For some reason Dunkirk gets good reviews. Some see it as one of the best war films ever. I really do not understand why. Fromm the very start it is apalling. There is enemy gunfire so a group of soldiers run up the middle of the road, throwing their rifles away. I know some soldiers threw their rifles away, but professional soldiers running up the midde of the road with no cover?

From there it just gets worse. None of it makes any sense. The limited dialogue is cliched. The mole is either empty or full of soldiers depending on whether Kenneth Brannagh is on it. A spitfire pilot carries on fighting and runs out of fuel rather than returns home. A small boat just sets off on its own rather than waiting for RN crew. The same boat returns to Dorset with a load of soldiers. Dorset? Is that across from Dunkirk? It didn’t happen, it wouldn’t happen. Apparently hundreds of other soldiers were also brought back to the same place, then entrained to Woking where Churchill has somehow already made his ‘beaches’ speech and it is printed in the newspaper. OK, that one might be possibl as it was made on 4th June, but we then hear Kenneth Brnnagh is staying behind to help the French, so the timing doesn’t work.

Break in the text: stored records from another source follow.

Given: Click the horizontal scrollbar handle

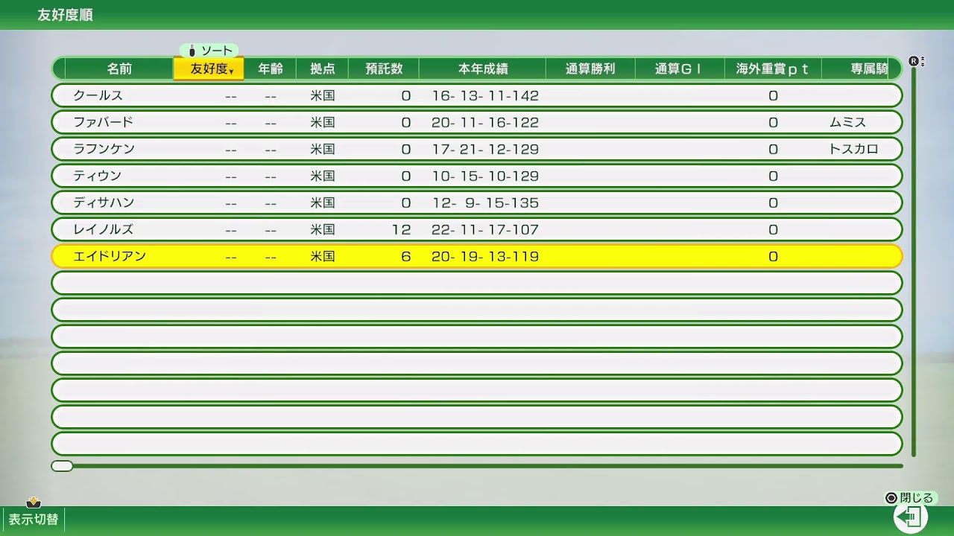Looking at the screenshot, I should click(x=62, y=465).
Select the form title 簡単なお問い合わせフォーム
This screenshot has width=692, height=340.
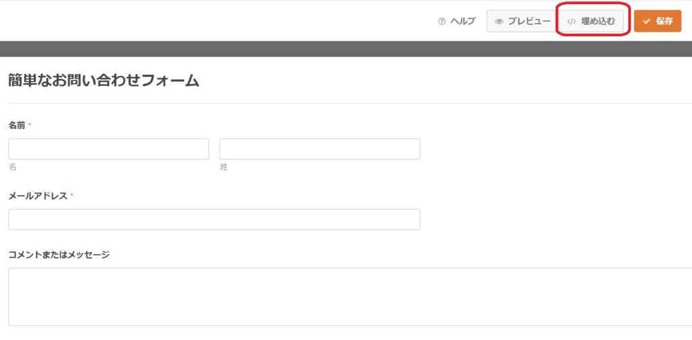click(103, 81)
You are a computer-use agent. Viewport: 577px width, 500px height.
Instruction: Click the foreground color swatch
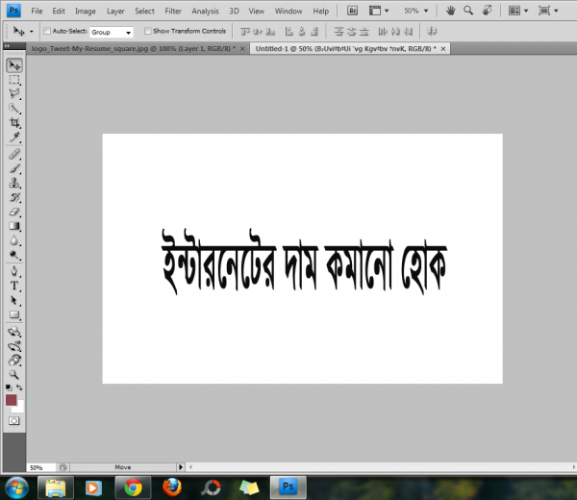tap(12, 399)
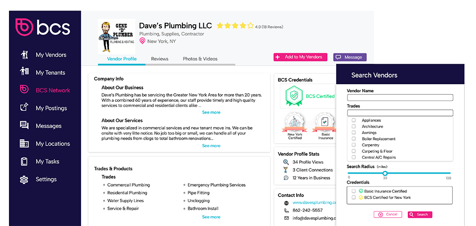Switch to the Reviews tab
The image size is (476, 226).
[x=159, y=59]
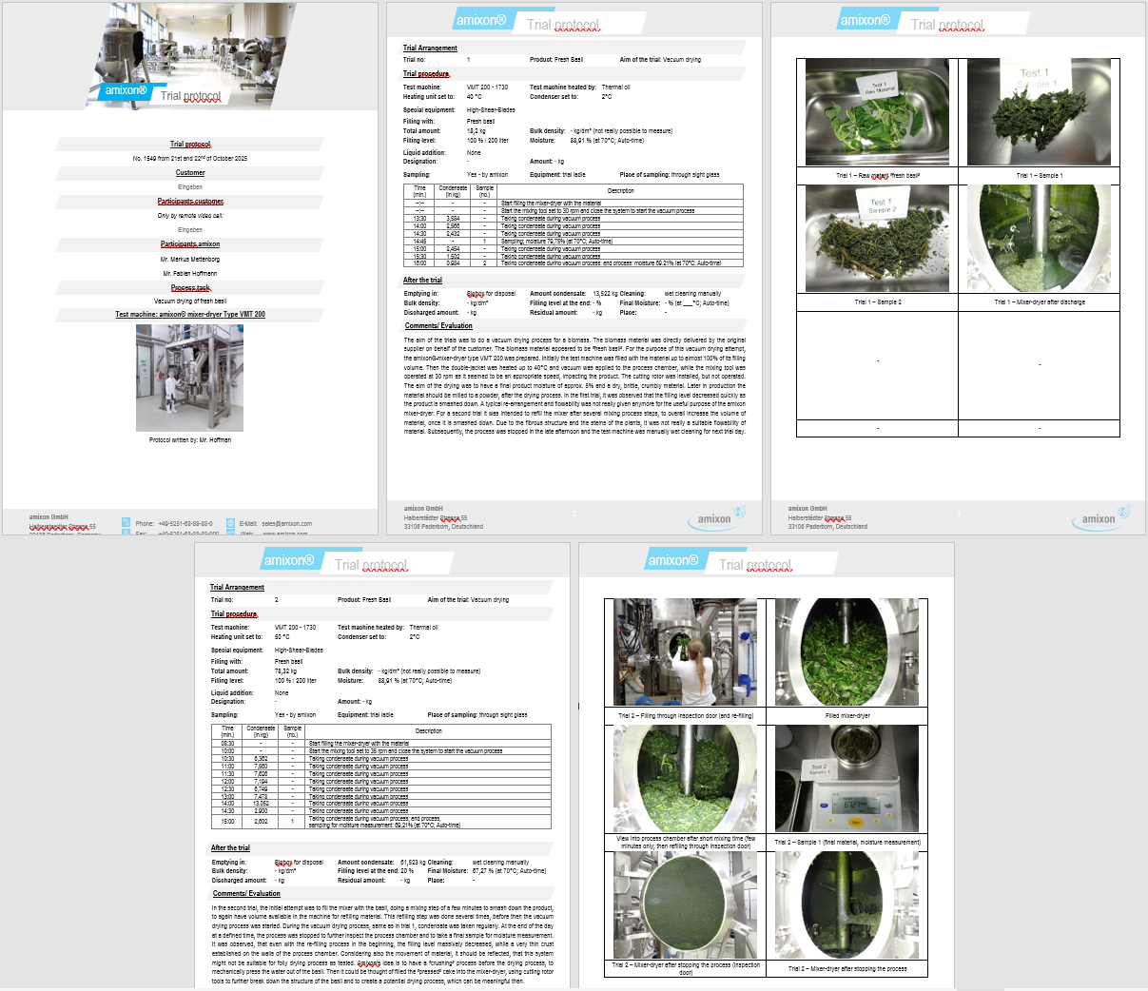Select the VMT 200 test machine photo
The image size is (1148, 991).
click(x=189, y=378)
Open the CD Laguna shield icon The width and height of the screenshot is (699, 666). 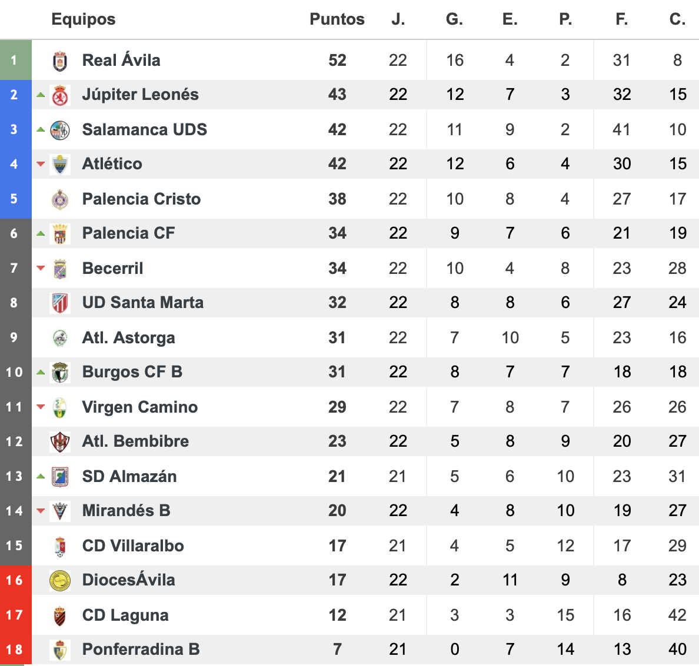60,615
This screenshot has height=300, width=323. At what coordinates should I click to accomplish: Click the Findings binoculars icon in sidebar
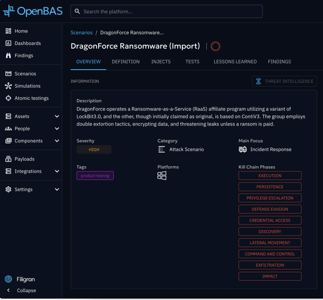9,56
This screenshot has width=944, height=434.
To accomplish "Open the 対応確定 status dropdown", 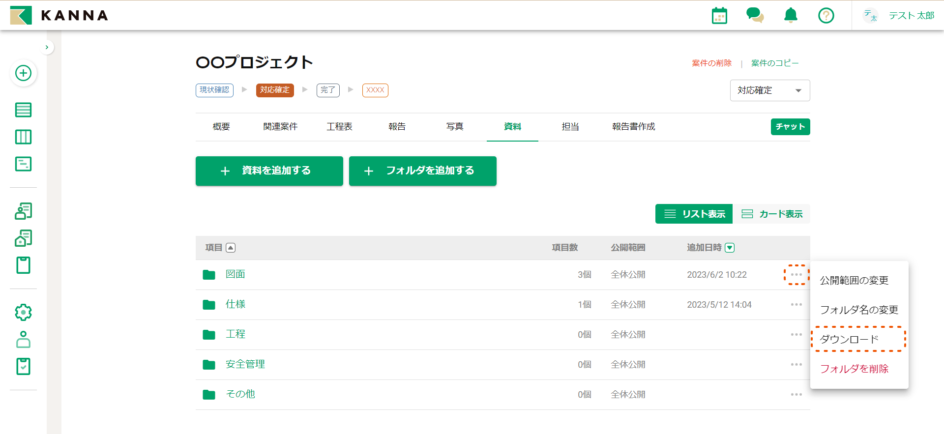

How does a fishing boat suddenly fill up with water from a few bullet holes? And why don’t the soldiers aboard, instead of panicking, just climb up the bleedingly obvious ladder and escape? Why are the beaches virtually empty of troops? Where is all the abandoned equipment? Why are the lights on in Dunkirk (no they are not all fires)? Why do the planes never get to Dunkirk? Why are the seas empty of ships? Why is one ship anchored seemingly miles out to sea? How can a Spitfire that is out of fuel glide apparently overnight, never leaving the beaches, and apparenty shooting down an enemy plane? There is a lot of disjointedness regarding time. It is daylight in France, night in the UK, etc. Also, token woman nurse in destroyer. Really?

I could go on but my point is made. Yes, there is artistic licence, but how can one writer/director, who should have continued with his silly Batman films, get so much so wrong and yet have audiences who somehow think it is acceptable to produce such utter nonsense?

I have read about Dunkirk, I have met and interviewed Dunkirk veterans. I wasn’t there. None of us know what it was really like, but we can be fairly sure that this awful film does not represent anything of the reality.

As for my cancer, I am four rounds in, still eating too much, having a couple of days in Shrewsbury (nice town), and still getting very tired.